There’s no time like early childhood for picking up new skills, acquiring knowledge, and learning lessons that can be carried all the way through life. Think for just a moment of all the things young children are exposed to for the first time. All the new stimuli that are processed. All the worldly schemas established. And so effortlessly. It’s pretty impressive.
While it sounds cognitively strenuous to you and me, children’s growth and development should largely be inspired by play, fun, and instinctive exploration. Ask the experts. Screens might have become every parent’s favourite nanny, but…
it’s important for children to connect with the world through nature, the arts, history and importantly, music.
You knew that was coming, right?
Music education carries the power to unlock a child’s full potential.
Despite how it seems, that isn’t a quote from a school-based fantasy novella.
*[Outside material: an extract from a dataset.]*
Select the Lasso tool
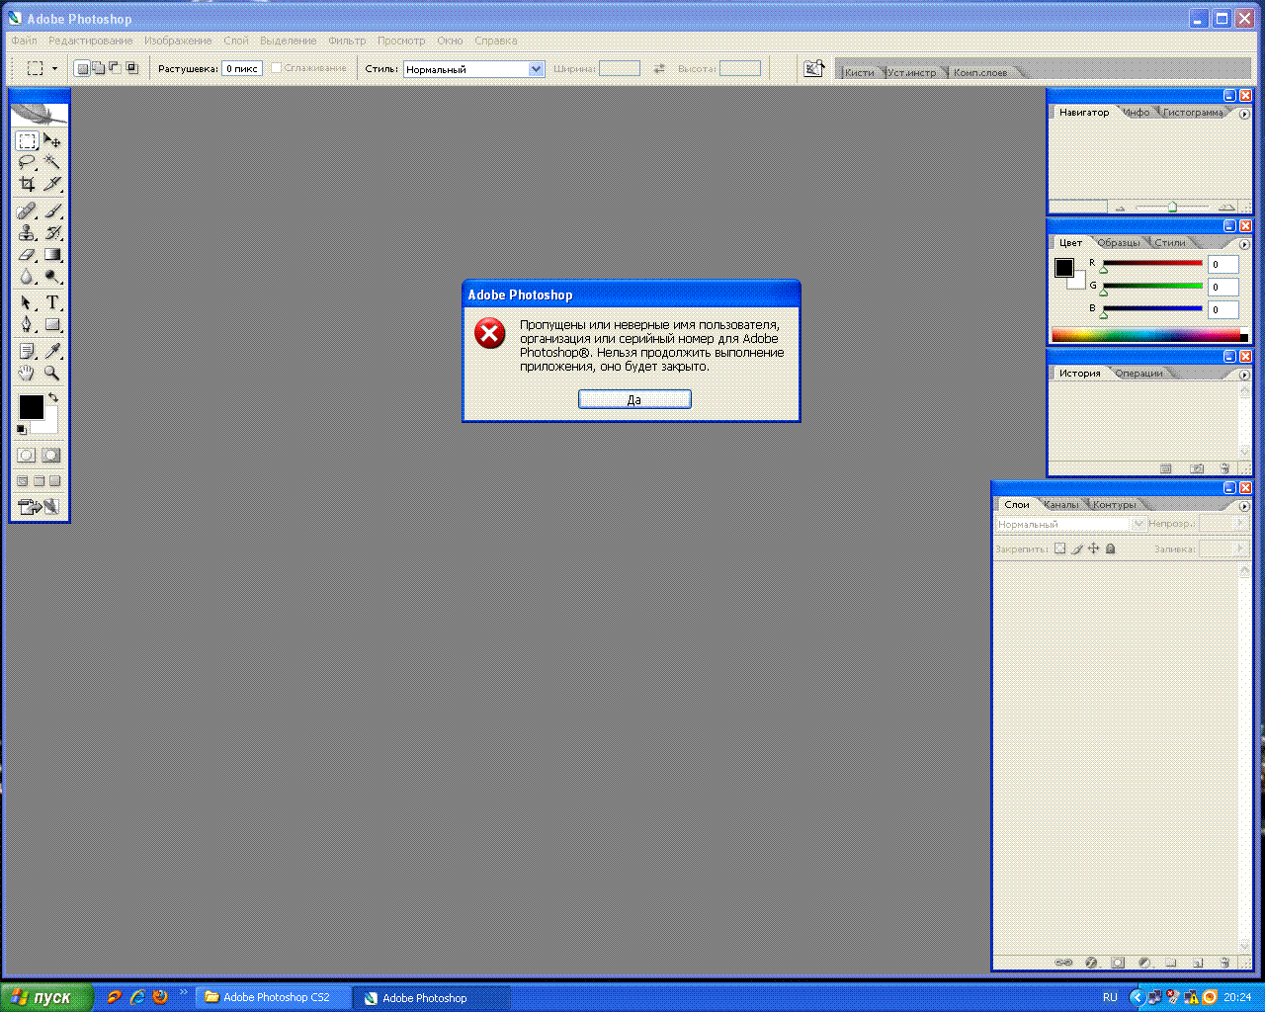Viewport: 1265px width, 1012px height. [x=27, y=163]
Rather, it’s a matter-of-fact reflection on the hugely positive influences #musiced can have. Let’s be honest, learning to play an instrument is often considered as an integral element of a well-rounded childhood. Music education has long been lauded for its ability to unlock and utilise parts of the brain associated with art and design, spatial awareness, and even mathematics.
In 2014, boffins at Northwestern University found endless benefits to music lessons in mainstream education. As children hear and process sounds, they develop cognitive skills that are transferable to Key Stage 1 and 2 literacy learning. In turn, children also achieved improved academic results.
Not only can learning to play and read music encourage children to excel in other areas of their academic life, it can also increase confidence levels.
Regular music practice teaches dedication, perseverance and teamwork, skills that help children capably transition into the world beyond school, through university, and beyond.
While the benefits for all are perfectly clear, there remains a shameful class gap in how and when children receive music education, and to what extent.
Although some of the most raw and successful compositions of the last century have been penned proudly by working-class musicians, that isn’t reflective of their access to music tuition. It’s quite common for parents to cite the extortionate costs of learning to play instruments as the main barrier between their children and music. Private tuition, after-school lessons, sheet music and instruments all equate to be prohibitively expensive for parents who are struggling to make ends meet.
And their children are the ones who suffer.
Not only are they denied the chance to learn a new skill that may provide them with years of joy and fulfilment, they could also be missing out on scholarship opportunities and other important educational advantages.
Shall we sing it together from the top…
Access to free music education for is important everyone in the UK
And beyond. But one thing at a time.
All children should be given equal opportunities to enjoy and learn musical instruments and read music, too! Supporting free music ed for all is a cause that we can definitely get behind.